Second course
Algebraic topology (Fuchs-Fomenko). Cohomology (simplicial, singular, de Rham), their equivalence, Poincaré duality, homotopy groups. Dimension. Bundles (in the sense of Serre), spectral sequences (Mishchenko, "Vector bundles ..."). Calculation of the cohomology of classical Lie groups and projective space.
Vector bundles, connection, Gauss-Bonnet formula, Euler, Chern, Pontryagin, Stiefel-Whitney classes. Chern's multiplicativity. Classifying spaces ("Characteristic Classes", Milnor and Stashef).

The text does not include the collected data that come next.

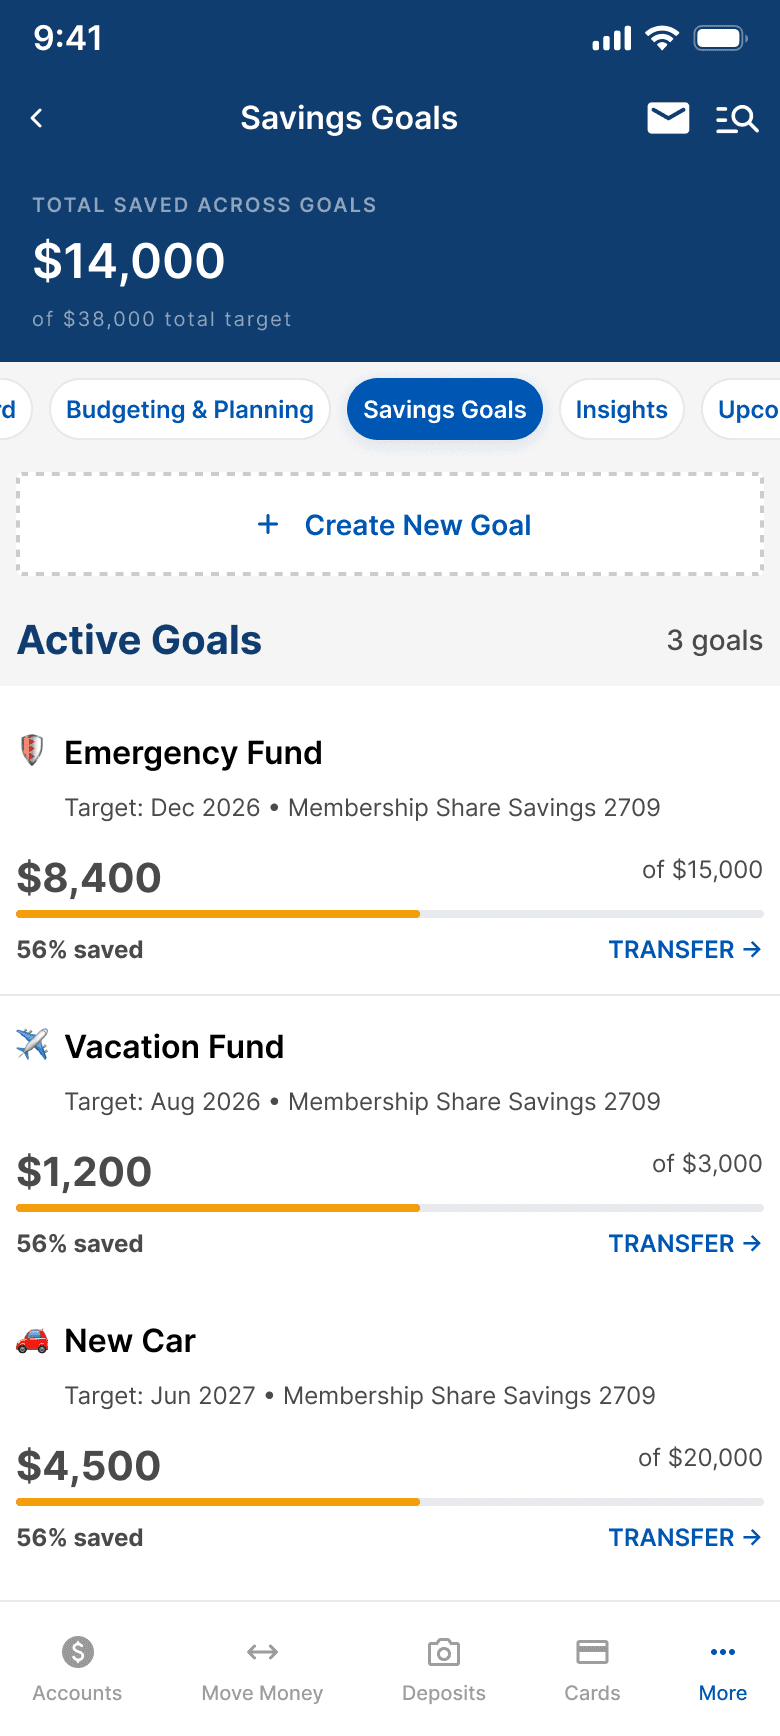
Task: Switch to Budgeting & Planning tab
Action: [x=190, y=410]
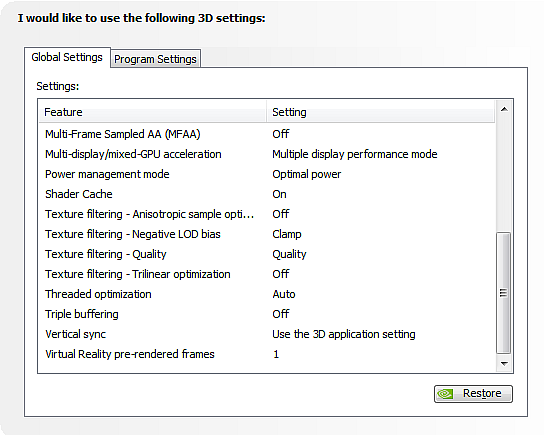Switch to the Program Settings tab
Screen dimensions: 544x435
(x=155, y=59)
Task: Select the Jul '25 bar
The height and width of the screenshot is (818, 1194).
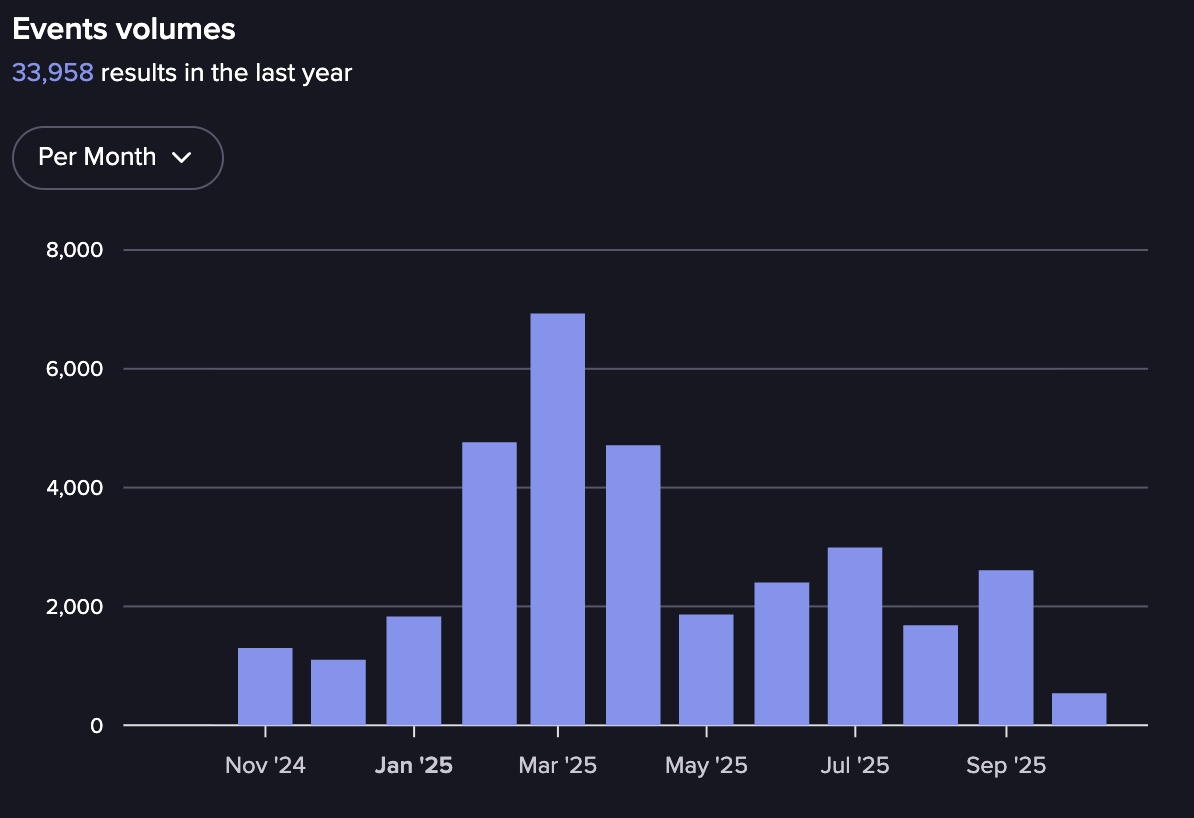Action: [x=855, y=636]
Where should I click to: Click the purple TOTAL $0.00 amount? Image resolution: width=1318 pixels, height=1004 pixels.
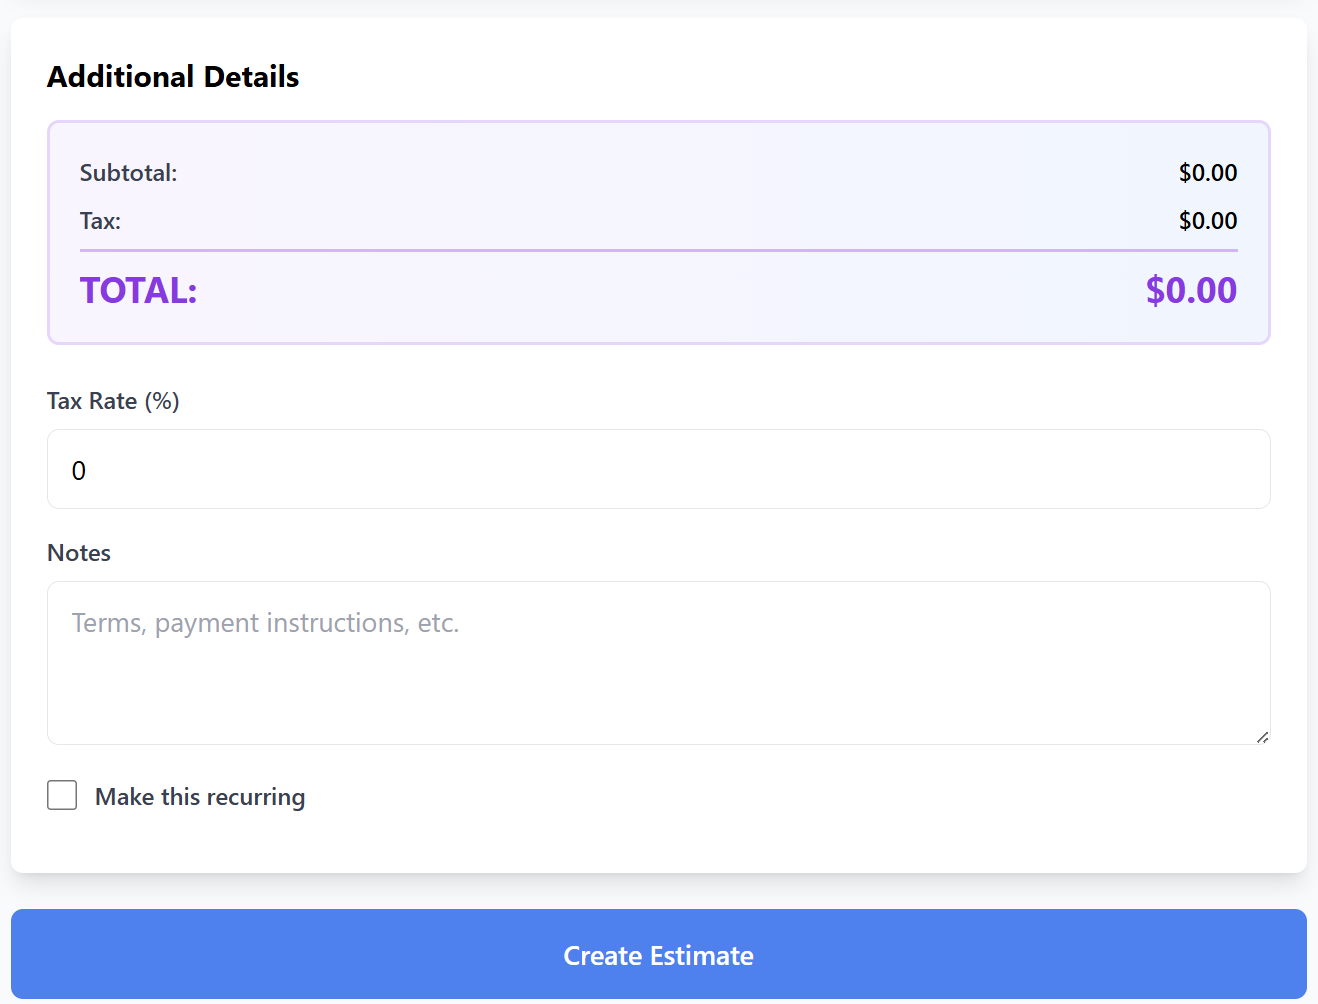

Differential geometry. Levi-Civita connection, curvature, algebraic and differential Bianchi identity. Killing Fields. Gaussian curvature of a two-dimensional Riemannian manifold. Cellular decomposition of loop space in terms of geodesics. Morse theory on the space of loops (based on the book "Morse Theory" by Milnor and "Einstein Manifolds" by Arthur Besse). Principal bundles and connections in them.
Commutative algebra (Atiyah-Macdonald). Noetherian rings, Krull dimension, Nakayama lemma, adic completion, integral closedness, discrete valuation rings. Plane modules, local plane criterion.
Beginnings of algebraic geometry. (the first chapter of Hartshorne is either Shafarevich or green Mumford). An affine variety, a projective variety, a projective morphism, the image of a projective variety is projective (via resultants). Bunches. Zariski topology. Algebraic variety as a ringed space. Hilbert's Zeros Theorem. The spectrum of the ring.
Beginnings of homological algebra. Ext, Tor groups for modules over a ring, resolvents, projective and injective modules (Atiyah-Macdonald). Construction of injective modules. Grothendieck Duality (from Springer Lecture Notes in Math, Grothendieck Duality, nos. 21 and 40).
Number theory; local and global fields, discriminant, norm, ideal class group (blue book by Cassels and Frohlich).
Reductive groups, root systems, semisimple group representations, weights, Killing form.